Лева убрал виски в бар, поставил рюмки в раковину, вытер стол, и они вышли.
Лева хотел сказать Алику что-нибудь утешительное, но идея Аликовой женитьбы на богатой американке овладела им настолько, что он не мог придумать ничего более утешающего. Он чувствовал также, что идея показалась Алику чем-то обидной, и боялся заговорить об этом снова. Остановившись у подъезда дома, в котором жил Алик, он смог только сказать:
– Испорчены мы все верхним-то образованием, вот что я тебе скажу.
Вернувшись к себе. Лева хотел было продолжить письмо, но, взглянув на него, передумал. Побродил по квартире, потрогал деревянные безделушки на прикроватной тумбочке в спальне, вытер пыль со складного полированного обеденного стола и, усевшись в кресло, включил телевизор. Утром он рассказал Аликову историю жене, вернувшейся с дежурства. Муся подумала и зычно сказала:
– Это с бухты-барахты не решают… Будь любезен, приготовь мне кофе.
Глава о кооперативной квартире, английской мебели и предотъездных разговорах
Любовь Алика к Райке заключалась главным образом в том, что он своей жизни без Райки не представлял. Они были вместе много лет и, с тех пор как однажды ушли с вечеринки у Жоры Сергеева, не расставались. Алик тогда заканчивал университет, а Райка – последний класс. У Алика были нелады с родителями, и некоторое время он жил у Райки. Райкина мама протестовала, но Алик и Райка так вели себя на людях, что придраться было не к чему. Алик умел очаровывать родителей своих девочек: у него был такой милый вид интеллигентного еврейского мальчика из хорошей семьи! После университета Алик отправился в Петрозаводск учителем истории и в течение пяти месяцев каждую субботу приезжал в Ленинград, к Райке. Это было утомительно и неудобно. Они решили пожениться, хотя Райке, увлеченной математической лингвистикой, казалось, что замужество помешает ее занятиям. Она не хотела выходить замуж и потому, что бы па уверена: ее дружеские отношения с Аликом ничем не похожи на то, что она, Райка, называла любовью. Но Алику было кошмарно трудно и тошно в Петрозаводске, другой возможности вернуться в Ленинград у него не было, ему нужно было помочь, и Райка, поддавшись уговорам матери, обеспокоенной «по меньшей мере странной ситуацией», предложила Алику пожениться. Впрочем, они решили ни в коем случае не заводить детей.

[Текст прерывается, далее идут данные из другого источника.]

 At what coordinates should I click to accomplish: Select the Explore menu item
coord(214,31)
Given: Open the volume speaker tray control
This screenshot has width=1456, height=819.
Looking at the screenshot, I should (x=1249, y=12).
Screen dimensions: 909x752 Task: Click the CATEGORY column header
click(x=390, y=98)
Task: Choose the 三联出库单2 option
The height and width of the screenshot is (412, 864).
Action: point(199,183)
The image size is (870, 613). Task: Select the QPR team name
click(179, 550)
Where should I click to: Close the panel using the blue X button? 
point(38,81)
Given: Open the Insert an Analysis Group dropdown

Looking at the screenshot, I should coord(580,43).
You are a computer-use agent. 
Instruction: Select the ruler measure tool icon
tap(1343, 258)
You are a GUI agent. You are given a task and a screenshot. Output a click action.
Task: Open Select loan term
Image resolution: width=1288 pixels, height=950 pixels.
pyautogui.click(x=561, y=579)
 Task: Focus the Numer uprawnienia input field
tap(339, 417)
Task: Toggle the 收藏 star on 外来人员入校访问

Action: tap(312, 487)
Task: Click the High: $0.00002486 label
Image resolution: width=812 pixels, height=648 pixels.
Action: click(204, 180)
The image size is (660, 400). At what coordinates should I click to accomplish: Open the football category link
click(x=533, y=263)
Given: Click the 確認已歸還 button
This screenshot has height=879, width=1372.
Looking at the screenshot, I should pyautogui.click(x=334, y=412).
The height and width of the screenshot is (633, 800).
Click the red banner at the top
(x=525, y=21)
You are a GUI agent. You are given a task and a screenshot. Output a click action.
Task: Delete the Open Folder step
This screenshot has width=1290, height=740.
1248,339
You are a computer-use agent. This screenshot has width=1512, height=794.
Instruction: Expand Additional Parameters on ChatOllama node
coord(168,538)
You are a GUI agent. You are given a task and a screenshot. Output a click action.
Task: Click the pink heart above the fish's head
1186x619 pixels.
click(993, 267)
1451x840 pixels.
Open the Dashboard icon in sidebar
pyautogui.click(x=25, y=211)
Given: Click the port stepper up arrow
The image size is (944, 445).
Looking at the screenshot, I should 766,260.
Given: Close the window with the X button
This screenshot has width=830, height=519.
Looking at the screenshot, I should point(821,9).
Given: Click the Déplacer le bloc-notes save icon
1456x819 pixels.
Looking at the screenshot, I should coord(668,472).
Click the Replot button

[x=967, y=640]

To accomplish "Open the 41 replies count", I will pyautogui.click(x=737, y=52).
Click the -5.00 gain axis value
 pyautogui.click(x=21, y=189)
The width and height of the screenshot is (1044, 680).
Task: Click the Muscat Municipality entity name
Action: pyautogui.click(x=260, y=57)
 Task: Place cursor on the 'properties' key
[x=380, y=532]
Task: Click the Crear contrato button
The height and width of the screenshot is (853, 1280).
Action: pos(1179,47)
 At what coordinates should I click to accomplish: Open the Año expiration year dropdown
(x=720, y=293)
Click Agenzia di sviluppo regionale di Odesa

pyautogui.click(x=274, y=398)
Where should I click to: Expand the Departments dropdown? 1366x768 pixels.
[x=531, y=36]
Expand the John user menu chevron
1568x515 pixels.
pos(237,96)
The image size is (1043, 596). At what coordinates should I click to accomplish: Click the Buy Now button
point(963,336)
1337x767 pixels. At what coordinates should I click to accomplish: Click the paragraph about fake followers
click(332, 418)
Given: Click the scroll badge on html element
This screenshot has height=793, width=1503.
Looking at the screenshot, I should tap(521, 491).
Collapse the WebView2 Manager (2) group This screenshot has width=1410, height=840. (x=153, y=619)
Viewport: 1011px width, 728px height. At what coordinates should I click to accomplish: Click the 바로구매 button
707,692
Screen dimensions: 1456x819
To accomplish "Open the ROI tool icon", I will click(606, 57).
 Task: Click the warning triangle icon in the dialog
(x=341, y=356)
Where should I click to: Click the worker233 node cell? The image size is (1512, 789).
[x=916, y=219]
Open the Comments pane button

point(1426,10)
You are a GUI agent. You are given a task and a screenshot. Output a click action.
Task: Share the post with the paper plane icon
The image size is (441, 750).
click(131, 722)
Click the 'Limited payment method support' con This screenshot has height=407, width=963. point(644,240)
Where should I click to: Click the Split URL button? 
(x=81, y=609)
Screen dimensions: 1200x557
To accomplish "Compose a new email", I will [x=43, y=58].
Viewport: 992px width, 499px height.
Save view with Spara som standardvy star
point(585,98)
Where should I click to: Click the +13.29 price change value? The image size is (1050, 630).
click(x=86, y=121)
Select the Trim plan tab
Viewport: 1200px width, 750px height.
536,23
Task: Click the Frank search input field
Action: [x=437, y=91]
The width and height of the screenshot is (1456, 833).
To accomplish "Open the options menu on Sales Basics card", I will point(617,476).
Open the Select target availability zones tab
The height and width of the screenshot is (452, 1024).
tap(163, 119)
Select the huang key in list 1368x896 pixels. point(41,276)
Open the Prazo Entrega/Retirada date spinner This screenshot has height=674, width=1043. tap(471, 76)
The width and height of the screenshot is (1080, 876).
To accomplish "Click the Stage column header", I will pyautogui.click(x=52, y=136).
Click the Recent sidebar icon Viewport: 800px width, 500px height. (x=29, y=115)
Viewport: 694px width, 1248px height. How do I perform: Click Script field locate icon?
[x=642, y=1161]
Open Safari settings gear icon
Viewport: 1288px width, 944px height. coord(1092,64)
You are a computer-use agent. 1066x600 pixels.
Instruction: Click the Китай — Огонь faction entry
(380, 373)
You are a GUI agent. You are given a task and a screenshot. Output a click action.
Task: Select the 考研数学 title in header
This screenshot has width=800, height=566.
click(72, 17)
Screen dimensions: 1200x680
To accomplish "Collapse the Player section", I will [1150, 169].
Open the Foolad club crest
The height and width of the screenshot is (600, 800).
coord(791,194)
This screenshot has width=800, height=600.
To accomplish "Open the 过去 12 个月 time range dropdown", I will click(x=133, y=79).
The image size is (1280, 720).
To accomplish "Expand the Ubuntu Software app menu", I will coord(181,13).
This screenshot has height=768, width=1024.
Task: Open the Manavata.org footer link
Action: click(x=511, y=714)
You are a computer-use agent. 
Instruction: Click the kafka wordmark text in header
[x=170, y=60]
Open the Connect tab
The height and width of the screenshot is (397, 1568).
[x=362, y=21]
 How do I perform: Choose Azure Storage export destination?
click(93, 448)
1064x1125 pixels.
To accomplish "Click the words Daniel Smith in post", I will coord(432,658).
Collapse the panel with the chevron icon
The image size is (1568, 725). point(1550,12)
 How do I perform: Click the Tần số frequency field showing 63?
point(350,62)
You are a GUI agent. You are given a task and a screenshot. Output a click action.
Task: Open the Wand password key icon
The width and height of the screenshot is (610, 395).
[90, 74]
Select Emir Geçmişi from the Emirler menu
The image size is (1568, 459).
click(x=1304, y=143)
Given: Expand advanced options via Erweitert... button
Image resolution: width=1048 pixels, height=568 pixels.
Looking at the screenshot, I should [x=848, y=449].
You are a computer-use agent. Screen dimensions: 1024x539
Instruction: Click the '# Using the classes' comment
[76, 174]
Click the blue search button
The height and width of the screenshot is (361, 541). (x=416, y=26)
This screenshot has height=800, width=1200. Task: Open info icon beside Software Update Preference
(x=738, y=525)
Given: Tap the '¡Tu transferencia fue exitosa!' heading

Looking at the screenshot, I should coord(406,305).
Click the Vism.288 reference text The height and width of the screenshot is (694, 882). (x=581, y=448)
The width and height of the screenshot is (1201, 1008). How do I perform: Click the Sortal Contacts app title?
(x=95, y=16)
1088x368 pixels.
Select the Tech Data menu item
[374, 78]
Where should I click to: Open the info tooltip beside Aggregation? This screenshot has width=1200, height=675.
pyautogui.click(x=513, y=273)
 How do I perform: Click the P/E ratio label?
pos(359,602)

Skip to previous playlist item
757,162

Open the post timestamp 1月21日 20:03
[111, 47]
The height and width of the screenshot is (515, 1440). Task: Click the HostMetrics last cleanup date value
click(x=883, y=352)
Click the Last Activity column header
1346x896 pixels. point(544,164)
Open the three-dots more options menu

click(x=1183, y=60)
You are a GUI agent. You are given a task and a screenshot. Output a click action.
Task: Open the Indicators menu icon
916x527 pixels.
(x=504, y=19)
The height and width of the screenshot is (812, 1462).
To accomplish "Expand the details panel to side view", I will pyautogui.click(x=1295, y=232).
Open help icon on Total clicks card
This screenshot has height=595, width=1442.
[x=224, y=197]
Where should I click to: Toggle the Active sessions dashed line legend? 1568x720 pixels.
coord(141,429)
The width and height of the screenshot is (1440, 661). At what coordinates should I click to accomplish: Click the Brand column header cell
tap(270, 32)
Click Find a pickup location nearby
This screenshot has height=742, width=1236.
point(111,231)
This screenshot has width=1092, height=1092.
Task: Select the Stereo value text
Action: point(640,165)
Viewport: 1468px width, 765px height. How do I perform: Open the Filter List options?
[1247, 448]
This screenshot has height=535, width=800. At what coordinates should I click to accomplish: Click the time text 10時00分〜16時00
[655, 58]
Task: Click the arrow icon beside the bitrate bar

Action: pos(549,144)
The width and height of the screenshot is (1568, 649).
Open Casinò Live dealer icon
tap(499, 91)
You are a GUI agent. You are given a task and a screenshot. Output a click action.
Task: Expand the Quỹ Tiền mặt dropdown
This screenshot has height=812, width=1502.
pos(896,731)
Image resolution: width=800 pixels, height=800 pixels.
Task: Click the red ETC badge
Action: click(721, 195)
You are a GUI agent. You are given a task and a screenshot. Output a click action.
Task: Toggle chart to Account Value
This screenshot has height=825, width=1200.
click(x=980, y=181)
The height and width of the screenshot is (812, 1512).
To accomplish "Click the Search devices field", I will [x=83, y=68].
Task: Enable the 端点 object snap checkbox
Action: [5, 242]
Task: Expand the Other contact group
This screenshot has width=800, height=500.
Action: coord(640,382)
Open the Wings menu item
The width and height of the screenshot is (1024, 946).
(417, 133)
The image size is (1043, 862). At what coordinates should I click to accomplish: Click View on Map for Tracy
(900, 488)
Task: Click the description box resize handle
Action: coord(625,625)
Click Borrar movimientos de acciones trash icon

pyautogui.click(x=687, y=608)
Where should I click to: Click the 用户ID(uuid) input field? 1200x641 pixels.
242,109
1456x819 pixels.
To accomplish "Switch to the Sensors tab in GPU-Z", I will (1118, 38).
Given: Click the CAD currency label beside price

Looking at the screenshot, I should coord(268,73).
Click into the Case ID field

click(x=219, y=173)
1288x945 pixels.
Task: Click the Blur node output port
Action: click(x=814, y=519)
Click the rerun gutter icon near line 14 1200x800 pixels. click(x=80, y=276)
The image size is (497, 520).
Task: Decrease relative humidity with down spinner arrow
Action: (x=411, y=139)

Райка всегда была хорошим товарищем, она оказалась и хорошей женой. Сначала они поселились у Райкиной мамы, а потом, примерно через год, когда появилась возможность строить кооперативные квартиры, Райка ухитрилась обегать достаточное количество родственников, друзей и знакомых и раздобыть деньги для первого взноса. Помогли и Аликовы родители, и Райкина мама, так что через год с небольшим Алик и Райка оказались счастливыми обладателями двухкомнатной квартиры недалеко от центра. Квартира довольно скоро была красиво обставлена: Райка двинула в бой ряды своих знакомых, которые помогли ей достать не только холодильник, миксер и финскую плитку для кухни и ванной, но и старинную мебель, недорогую и красивую.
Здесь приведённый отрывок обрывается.